Ados score of 6, got some characteristics

Hi we have been having our son assessed a while now, we had the last meeting this week he scored 6. they said its the fact he is aggressive at home and not at school does not fit. the fact that he isn't as aggressive with his dad means he hasnt, and that when he built a cake he built 6 all in a line, doesnt count because when they asked him what flavour all the cakes were he could tell them.

In simple terms its my fault he is how he is, they did not listen to what I said at all.

I didnt bond with him they said, thanks a lot. I love my son with all my heart how can they say that they wasnt around when I had im rrrrrr. I just walked out.

What do I do now, what does the score mean

  • BTW, just to tell you OP, that I am an autistic adult.  I scored very low on empathy test and very high on all the autistic tests.  Yet usually no-one knows I have Asperger's until I tell them.  Even our local CAMHS were gobsmacked when I told them.  Clinical tools are only part of the assessment, and they are not even essential.  They are a guide which are best used for screening and not clinical decisions.  You cannot substitute for experience, being up-to-date on autism awareness research, clinical skills and knowledge - in conjunction with observation in a variety of environments and the taking of time.  It cannot be rushed.  It's not a questionnaire exercise!

    If all else fails, secretly video your son's behaviour if possible showing the triggers for aggression etc.  Send CAMHS a copy as evidence or use it for your 2nd opinion.

  • The key thing with many CAMHS these days is that old classic you have been given "not enough traits for a diagnosis".

    The clue is in the word "spectrum".  As it's a spectrum the traits vary widely in severity and high-functioning individuals often mask a lot.  That doesn't mean they are coping nor does it mean they are not autistic.

    It just means that CAMHS have no expertise to recognise the variety of autistic presentations and that perhaps the government has given a secret directive to only diagnose the most obvious and severe cases to save money on support and services (as well as benefits).

    I can't believe that all these local CAMHS are so rubbish, there has to be more to it than that.

    It's what our CAMHS did to our eldest daughter, and we are currently undergoing a 2nd opinion out-of-area.

    They probably work on the assumption that many parents will not be aware of their rights and will be over-awed by clinical people and will accept what they are told.  Educate yourself on your rights and you know your child better than anyone, don't give up.

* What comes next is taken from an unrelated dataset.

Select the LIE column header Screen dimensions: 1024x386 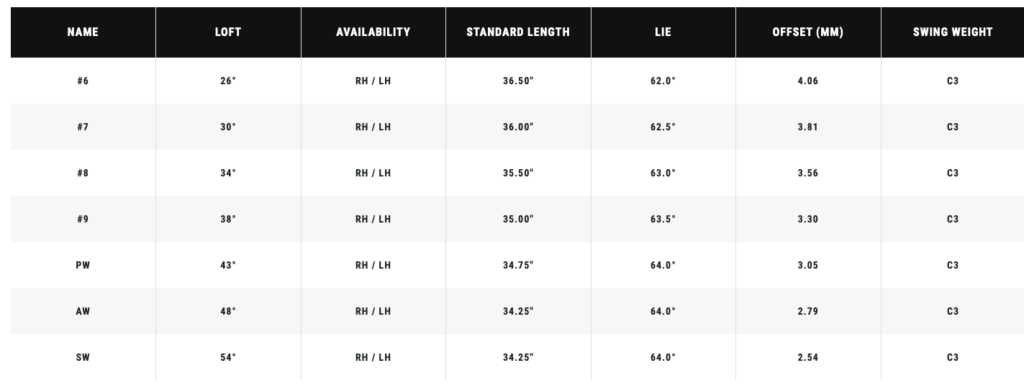663,32
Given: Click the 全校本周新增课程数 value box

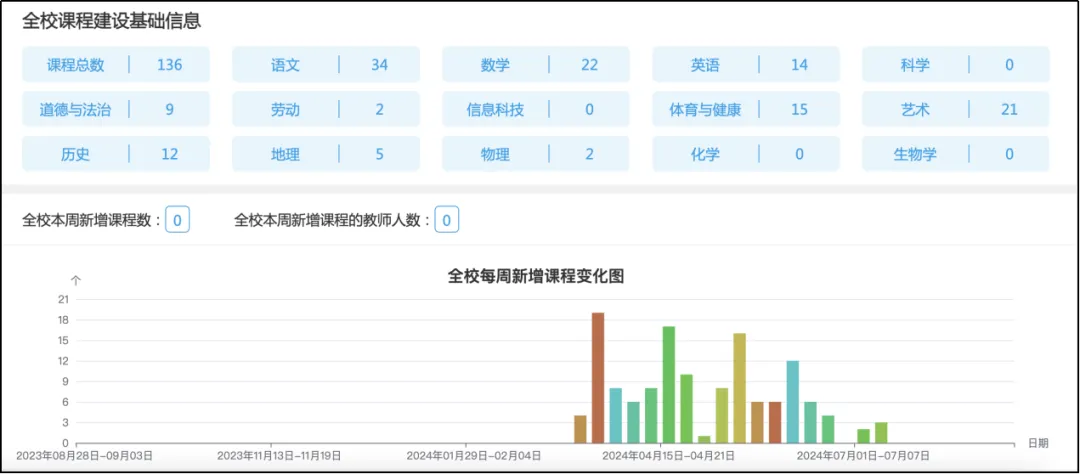Looking at the screenshot, I should pos(178,220).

  • Hi, just to say this rubbish about bonding was discredited many years ago.  It is so v hurtful.  I suppose they thought they could say it because they decided he wasn't autistic enough?  These people do a lot of damage + need to get much more clued up/professional, if they say they can diagnose autism.  "Crap" sums it up.  Take Intense's advice.

  • They are talking crap!

    The ADOS is only 77% clinically reliable in high-functioning people:

    http://www.ncbi.nlm.nih.gov/pmc/articles/PMC2864898/ because it was researched on classic autism cases (those at the more severe end).

    Do not let them fob you off!

    Ask your GP for a referral for a 2nd opinion out-of-area.

    They are clearly stuck on the "refrigerator mother" belief that is from the Dark Ages. (http://en.wikipedia.org/wiki/Refrigerator_mother_theory) which has long since been binned, as it should have been.

    I take it this is CAMHS?  Most CAMHS have no autism expertise and treat ASC assessment like a tick-box exercise.  Don't let them convince you that you are a bad mother.

    For all anyone knows, e.g. his dad could be on the spectrum too and therefore instinctively know your son's triggers and avoiding them.  There could be a variety of reasons why he is less aggressive with his dad.  Mums are usually the primary caregiver for one, and the same reason he is not acting out at school could be the same reason he is not acting out with his dad - because he feels safest to do so with you.

    See this: http://www.autism.org.uk/living-with-autism/understanding-behaviour/behaviour-common-questions-answered/different-behaviour-between-school-and-home.aspx

    The fact that they are unaware of this now highly known fact, means they should hang their heads in shame.

    Print off or email from those 3 links and demand they review their decision and if they refuse, go to the GP for a 2nd opinion referral.

    Most of all, don't lose heart, fight for your son and don't let them put the blame on you.  You would know in your heart if you had done something to cause his meltdowns and there surely must be other autistic behaviours.

    A 6 score on the ADOS means he has some autistic traits.